(Stored data)
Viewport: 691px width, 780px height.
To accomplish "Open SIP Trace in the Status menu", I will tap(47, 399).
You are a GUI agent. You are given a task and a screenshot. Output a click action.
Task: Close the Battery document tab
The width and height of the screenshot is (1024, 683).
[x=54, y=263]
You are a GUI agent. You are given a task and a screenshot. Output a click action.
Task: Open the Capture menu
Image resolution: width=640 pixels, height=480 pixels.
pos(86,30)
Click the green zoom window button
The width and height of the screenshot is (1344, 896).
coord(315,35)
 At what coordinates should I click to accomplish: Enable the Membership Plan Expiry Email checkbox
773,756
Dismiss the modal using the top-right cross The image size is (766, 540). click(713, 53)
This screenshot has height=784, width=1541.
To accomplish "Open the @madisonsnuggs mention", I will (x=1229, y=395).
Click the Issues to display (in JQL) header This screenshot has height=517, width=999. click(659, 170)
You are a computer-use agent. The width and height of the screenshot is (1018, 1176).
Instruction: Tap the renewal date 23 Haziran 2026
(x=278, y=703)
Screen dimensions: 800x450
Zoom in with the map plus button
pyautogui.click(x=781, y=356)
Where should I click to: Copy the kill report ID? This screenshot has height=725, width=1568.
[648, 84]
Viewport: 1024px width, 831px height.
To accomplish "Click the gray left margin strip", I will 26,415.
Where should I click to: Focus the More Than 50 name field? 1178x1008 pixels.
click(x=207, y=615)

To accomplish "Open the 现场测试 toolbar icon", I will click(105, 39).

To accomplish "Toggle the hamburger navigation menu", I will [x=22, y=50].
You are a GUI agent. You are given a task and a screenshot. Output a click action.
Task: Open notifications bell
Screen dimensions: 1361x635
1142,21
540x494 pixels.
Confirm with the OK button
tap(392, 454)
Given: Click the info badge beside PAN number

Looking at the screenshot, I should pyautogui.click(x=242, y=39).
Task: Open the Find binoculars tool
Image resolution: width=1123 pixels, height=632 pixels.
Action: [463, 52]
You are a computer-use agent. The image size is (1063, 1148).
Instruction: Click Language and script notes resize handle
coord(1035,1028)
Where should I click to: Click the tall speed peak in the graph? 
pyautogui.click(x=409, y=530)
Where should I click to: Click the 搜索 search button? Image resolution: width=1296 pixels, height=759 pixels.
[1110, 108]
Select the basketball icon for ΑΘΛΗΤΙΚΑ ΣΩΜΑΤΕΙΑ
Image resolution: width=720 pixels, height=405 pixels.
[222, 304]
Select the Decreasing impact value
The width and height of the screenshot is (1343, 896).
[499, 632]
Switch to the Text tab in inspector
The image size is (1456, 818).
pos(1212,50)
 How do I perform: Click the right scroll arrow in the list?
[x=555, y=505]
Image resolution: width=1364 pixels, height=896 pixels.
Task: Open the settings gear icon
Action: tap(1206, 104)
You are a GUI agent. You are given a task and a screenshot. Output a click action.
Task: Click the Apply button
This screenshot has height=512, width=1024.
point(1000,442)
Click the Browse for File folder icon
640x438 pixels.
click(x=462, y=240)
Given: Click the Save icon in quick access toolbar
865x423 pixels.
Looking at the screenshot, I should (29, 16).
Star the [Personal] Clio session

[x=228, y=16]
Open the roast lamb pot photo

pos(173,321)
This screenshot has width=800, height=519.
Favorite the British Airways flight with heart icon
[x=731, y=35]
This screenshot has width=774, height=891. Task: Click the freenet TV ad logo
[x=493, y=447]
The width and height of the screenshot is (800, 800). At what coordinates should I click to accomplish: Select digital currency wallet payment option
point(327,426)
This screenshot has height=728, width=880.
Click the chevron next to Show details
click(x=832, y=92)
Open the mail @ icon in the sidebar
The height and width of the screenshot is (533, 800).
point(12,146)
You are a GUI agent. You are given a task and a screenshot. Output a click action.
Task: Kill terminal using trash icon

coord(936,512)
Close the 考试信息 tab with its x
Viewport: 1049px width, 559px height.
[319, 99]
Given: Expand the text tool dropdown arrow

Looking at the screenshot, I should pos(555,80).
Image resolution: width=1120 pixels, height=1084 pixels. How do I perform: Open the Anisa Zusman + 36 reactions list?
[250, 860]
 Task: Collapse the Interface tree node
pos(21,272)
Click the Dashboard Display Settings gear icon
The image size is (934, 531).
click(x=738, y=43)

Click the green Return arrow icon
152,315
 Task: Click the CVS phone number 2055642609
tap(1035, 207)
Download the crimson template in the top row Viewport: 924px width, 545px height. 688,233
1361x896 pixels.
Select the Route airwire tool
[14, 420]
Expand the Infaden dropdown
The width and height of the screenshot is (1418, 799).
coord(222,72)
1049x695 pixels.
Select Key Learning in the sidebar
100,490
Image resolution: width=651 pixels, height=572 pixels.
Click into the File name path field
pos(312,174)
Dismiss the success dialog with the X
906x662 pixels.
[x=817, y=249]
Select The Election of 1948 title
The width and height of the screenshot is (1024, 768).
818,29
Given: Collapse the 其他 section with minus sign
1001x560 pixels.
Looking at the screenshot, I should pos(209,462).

* _What you have to do_
Collect every line with the string "Close" from the records, and copy each.

* _Written response_
Task: Close the Battery document tab
Close the 考试信息 tab with its x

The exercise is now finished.